ONCO Subgroup Contributed Talks

Pujan Shrestha

Texas A&M University

"An ODE-SDE Model for Ct-DNA dynamics"

Effective cancer therapies, while continuously improving, are often constrained by lower detection limits of disease. Tumor-immune dynamics in this limit present one of the most pressing knowledge gaps as cancer ultimate escape or elimination are often determined following an intervening period of population equilibrium sustained at low population size. Population dynamics in this small-population limit are affected by intrinsic noise in the tumor-immune interaction, as are estimates of population disease burden by extrinsic noise in acquiring such estimates through associated biomarkers. We present a modeling framework that investigates the interactions between tumor cells and the immune system in the small population regime, focusing on how these interactions influence biomarker levels. The framework combines deterministic elements, which describe tumor growth and immune responses, with stochastic components that capture the inherent variability in biomarker release.
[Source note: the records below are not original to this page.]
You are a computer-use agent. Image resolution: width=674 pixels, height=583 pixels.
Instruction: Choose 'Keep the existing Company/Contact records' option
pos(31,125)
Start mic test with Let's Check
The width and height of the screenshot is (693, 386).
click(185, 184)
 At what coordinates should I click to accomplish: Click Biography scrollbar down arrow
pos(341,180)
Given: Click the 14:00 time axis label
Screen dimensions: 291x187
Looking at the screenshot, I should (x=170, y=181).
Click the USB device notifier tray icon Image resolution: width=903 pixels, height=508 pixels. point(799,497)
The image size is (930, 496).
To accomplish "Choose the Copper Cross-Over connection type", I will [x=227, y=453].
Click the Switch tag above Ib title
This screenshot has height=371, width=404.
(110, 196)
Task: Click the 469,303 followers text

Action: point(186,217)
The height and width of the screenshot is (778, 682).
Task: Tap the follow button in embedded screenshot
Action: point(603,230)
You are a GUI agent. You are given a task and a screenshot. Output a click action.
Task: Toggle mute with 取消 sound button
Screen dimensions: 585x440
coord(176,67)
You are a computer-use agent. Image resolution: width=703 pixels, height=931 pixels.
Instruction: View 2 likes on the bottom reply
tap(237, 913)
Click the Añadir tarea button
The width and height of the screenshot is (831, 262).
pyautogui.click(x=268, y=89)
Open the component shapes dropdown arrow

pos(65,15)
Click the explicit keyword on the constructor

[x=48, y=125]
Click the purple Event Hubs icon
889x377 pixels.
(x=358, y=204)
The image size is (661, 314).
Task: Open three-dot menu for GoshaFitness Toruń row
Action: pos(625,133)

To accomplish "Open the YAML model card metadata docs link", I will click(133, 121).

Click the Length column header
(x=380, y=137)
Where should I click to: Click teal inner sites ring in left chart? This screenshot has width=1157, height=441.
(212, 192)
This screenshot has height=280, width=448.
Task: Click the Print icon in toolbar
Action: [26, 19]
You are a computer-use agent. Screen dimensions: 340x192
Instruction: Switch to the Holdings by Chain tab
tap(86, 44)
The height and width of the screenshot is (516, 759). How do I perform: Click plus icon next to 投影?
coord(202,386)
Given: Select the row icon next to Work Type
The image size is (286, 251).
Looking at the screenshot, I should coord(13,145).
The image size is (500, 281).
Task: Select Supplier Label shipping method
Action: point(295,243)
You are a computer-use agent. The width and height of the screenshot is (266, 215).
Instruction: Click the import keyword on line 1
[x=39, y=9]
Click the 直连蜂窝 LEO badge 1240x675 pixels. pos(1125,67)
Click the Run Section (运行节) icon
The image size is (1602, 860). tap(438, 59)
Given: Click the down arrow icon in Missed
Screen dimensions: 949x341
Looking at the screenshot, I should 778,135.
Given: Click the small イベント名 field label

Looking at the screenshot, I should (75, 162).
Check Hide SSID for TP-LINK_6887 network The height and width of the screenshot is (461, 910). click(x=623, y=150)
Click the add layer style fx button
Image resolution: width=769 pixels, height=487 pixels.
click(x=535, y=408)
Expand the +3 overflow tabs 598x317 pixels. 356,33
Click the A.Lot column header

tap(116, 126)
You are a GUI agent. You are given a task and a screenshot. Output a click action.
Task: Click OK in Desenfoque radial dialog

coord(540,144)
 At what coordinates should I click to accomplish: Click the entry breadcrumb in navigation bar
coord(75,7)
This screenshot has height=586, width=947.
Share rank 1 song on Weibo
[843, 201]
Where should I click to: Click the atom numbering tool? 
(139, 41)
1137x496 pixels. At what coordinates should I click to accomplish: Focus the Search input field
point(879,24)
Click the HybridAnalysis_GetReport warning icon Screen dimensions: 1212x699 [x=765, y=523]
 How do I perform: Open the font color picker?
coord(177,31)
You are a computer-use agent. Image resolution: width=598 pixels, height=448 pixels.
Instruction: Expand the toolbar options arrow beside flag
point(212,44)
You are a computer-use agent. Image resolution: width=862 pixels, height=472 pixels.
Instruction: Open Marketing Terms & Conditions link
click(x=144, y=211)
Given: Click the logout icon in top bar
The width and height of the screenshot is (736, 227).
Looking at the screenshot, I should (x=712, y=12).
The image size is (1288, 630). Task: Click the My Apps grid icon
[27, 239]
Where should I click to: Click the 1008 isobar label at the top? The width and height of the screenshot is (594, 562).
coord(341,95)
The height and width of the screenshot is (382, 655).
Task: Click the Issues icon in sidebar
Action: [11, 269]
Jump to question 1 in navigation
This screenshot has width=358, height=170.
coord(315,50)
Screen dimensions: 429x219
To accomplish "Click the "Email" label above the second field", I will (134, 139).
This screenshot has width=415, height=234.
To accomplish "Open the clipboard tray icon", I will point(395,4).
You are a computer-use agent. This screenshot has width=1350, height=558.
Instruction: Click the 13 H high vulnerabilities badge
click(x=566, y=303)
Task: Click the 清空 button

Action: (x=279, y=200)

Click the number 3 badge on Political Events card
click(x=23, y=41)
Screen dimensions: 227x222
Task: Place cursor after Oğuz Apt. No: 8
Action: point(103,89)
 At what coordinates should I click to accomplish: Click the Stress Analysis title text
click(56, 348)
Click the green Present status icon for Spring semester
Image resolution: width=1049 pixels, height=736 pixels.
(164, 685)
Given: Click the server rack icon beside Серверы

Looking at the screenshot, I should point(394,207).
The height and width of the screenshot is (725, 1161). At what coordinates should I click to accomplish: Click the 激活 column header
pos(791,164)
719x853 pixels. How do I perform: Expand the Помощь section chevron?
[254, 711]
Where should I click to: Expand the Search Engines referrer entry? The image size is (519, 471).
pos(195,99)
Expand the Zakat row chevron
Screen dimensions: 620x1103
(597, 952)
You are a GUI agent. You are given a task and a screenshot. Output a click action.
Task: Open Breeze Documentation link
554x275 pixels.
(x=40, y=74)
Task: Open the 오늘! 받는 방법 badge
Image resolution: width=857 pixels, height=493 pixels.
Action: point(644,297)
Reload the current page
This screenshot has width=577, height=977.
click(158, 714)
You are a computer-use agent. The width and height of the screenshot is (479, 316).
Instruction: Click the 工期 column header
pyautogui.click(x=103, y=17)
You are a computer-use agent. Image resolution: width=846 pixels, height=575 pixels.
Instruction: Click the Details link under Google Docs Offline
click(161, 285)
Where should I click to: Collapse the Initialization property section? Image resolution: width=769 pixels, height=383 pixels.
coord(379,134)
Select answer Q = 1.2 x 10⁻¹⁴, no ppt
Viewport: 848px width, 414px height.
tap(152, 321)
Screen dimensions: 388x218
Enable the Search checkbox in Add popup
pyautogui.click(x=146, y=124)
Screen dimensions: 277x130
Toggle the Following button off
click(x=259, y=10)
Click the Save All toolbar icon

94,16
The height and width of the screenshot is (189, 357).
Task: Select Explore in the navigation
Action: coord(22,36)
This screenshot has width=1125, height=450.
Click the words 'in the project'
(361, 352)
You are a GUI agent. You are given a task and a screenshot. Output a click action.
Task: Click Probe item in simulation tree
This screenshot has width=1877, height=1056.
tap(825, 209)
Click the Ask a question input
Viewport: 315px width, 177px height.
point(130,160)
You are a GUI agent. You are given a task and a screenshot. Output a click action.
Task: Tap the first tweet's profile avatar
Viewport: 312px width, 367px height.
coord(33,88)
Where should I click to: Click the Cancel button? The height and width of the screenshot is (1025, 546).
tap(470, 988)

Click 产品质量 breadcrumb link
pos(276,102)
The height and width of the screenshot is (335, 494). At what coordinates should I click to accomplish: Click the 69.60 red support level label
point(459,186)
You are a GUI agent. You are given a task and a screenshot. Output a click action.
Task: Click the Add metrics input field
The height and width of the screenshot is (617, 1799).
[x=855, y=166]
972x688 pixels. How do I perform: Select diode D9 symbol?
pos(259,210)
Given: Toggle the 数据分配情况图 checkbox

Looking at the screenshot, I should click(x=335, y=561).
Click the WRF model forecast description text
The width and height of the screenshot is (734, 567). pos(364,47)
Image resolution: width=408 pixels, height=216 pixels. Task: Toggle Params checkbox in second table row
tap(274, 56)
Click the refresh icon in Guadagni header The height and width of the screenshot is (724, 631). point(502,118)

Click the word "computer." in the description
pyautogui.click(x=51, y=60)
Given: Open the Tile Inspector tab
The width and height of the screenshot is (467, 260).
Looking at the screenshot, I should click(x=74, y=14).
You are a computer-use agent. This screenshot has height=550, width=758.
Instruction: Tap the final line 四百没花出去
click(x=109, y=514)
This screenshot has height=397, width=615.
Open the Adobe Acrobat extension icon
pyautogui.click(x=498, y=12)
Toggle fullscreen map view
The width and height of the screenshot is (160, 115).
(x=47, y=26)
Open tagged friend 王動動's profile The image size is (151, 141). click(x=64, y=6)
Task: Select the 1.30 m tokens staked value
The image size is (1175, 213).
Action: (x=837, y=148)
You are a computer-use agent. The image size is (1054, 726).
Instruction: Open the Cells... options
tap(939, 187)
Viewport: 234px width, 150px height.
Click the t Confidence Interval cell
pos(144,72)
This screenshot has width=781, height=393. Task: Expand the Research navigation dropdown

We use a system of ordinary differential equations (ODEs) to represent the tumor-immune dynamics between an adaptive immune compartment, immunogenic tumor cells, and evasive tumor cells. The immune system’s role in controlling tumor growth is reflected in the tumor-immune interaction terms. Apoptotic death via tumor-immune interactions and necrotic death via the tumor competition under a shared carrying capacity both contribute to the release of a tumor biomarker. We focus on applying our model to ct-DNA, wherein we frame ct-DNA dynamics using a stochastic differential equation (SDE). This SDE framework accounts for the variability in ct-DNA release due to the dynamic tumor-immune interactions, as well as inherent biological noise, such as DNA degradation and clearance. By coupling the ODE system of equations for tumor-immune dynamics with the SDE for ct-DNA release, we can use the model to study the fluctuations in ct-DNA levels driven by tumor-immune dynamics and exogenous sampling noise.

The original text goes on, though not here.